Megadimension Neptunia VII (pronounced “vee-too”) originally released back in 2015, but never appeared on a Nintendo product. With the revolution of the Nintendo Switch, evidently Idea Factory and Compile Heart wanted to rectify this slight, as Megadimension Neptunia VII Switch is now available. Is there a reason to replay or play for the first time a five-year-old game? If you’ve never played this fourth installment in the Hyperdimension Neptunia series, then the answer is maybe.
There’s really not a reason to purchase the game a second time, however. Nothing has changed from the original title. I thought perhaps the game would incorporate some touch controls, no matter how creepy that sounded, but no, Compile Heart did not opt for that. It’s the exact same game, just now on the Switch. If you just loved the game the first time and want it on a mobile device too, then you’ve probably bought it anyway. I’m not one to judge, as I own Phoenix Wright: Ace Attorney Trilogy on three devices.
But if you’ve never played, then there is plenty in here to enjoy. The Hyperdimension Neptunia series has always had brilliant commentary on the gaming industry and culture as a whole. Its entire idiom is based upon CPUs that are actually young girls running various nations in the world of Gamindustri. Each character directly represents a specific gaming company, and since this game travels to alternate dimensions, those dimensions also represent specific companies.
The snark is absolutely amazing throughout, especially when the CPUs all get together and comment on their respective gaming societies.

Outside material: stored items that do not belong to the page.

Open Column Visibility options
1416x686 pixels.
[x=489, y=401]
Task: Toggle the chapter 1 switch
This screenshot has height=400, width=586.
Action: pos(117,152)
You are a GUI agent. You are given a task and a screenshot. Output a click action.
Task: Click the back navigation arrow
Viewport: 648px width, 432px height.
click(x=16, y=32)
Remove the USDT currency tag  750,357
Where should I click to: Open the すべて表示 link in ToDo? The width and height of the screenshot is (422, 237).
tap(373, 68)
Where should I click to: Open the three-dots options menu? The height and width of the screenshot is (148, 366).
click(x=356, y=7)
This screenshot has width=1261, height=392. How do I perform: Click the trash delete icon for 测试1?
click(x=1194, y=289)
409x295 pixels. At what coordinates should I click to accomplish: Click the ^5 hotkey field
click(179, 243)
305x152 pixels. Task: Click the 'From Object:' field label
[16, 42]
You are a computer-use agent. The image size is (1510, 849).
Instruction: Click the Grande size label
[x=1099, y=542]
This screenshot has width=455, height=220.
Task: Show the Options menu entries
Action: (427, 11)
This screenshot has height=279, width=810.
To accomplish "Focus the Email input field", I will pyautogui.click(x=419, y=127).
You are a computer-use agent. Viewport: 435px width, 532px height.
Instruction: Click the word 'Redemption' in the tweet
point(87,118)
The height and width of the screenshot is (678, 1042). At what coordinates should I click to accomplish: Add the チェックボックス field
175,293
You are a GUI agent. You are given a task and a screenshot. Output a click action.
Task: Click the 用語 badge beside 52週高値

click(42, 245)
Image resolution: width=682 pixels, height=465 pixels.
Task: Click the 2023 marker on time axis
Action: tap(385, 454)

I barked a laugh more than once when girls chatted, especially when they spoke with the CPUs from the alternate dimensions. The girls constantly poke fun at the structure of games in general, mentioning protagonist plot armor, how combat works, etc. It’s always refreshing to find a game that pokes fun at itself. In this time of a pandemic, we need this kind of entertainment more than ever.
It’s a good thing that the dialogue has its funny moments, because the combat in Megadimension Neptunia VII Switch doesn’t break any innovation molds. The combat is ye standard turn-based JRPG faire with some action mechanics woven in. For each character’s turn, you have your usual options of defend, attack, skill, item, or run, but you can move the character across the battlefield before selecting your option. This way, if you want to use a pretty powerful skill, you can line up your AoE to cover multiple enemies if they line up. They may not line up, because they can run all over the battlefield too. Because of this ability to move on the field, it’s incredibly important to move the character to the most ideal position. Attacking from behind will score more damage than from the front, some attacks can hit multiple enemies if lined up correctly, and sometimes it’s best to move your character far away from the action to give them a breather to heal.
It’s true that the tutorial battles are easy and don’t require much strategy, but as soon as you finish the early fights, it’s time to focus on your party’s formation and character positions. Because the positioning is important, a battle can’t necessarily be won purely by upgraded gear or grinding for levels. Yes, these definitely help, but coming up with a better positioning strategy will at the very least limp you through a boss fight if you don’t have the best gear or don’t feel like grinding through that dungeon for more XP. Or, in a real case, you accidentally sell a character’s best gear because you didn’t realize that they unequipped it when they temporarily left your party. Really, who doesn’t take their gear with them? Any time I lost a battle or a boss fight, it was typically because I didn’t plan how to position the girls very well, and rarely because I hadn’t leveled up enough. Grinding in any game is bad enough, and since there really aren’t any side missions to assist with grinding, the idea of positioning was a nice cushion to avoid countless hours of repeat dungeon-crawling.
There may not be the need for repeat dungeon-crawling, but there are repeating boss fights, almost to the point of rage-quitting. It’s one thing for a particular boss to have different phases in a fight; it’s another to have to fight the same boss over six times in one chapter. In Zero Dimension, the first alternate dimension, I never believed I was fighting the final final boss because I had already battled her three times in a row, not to mention the other times we clashed. When the credits rolled, I still wasn’t sure it was over until the Hyperdimension Neptunia G menu screen popped up. These boss fights might have been tolerable if much changed between them, but they did not in any significant manner. In the end, it was a typical JRPG boss fight each time—slowly chip away at the HP meter, take breaks for healing, build your special meter to unleash a powerful attack, rinse, and repeat (that next shower scene is right around the corner!).
Megadimension Neptunia VII for the Switch is a mixed bag, with great combat elements and parody sadly shuffled together with overly padded plot, repetitive boss fights, and unnecessary nudity. Not to mention, the game has not aged well visually. It looks almost as bad as a PSP port to the PS4. Almost.
Megadimension Neptunia VII Switch is available worldwide. It is also available on the PlayStation 4 and PC.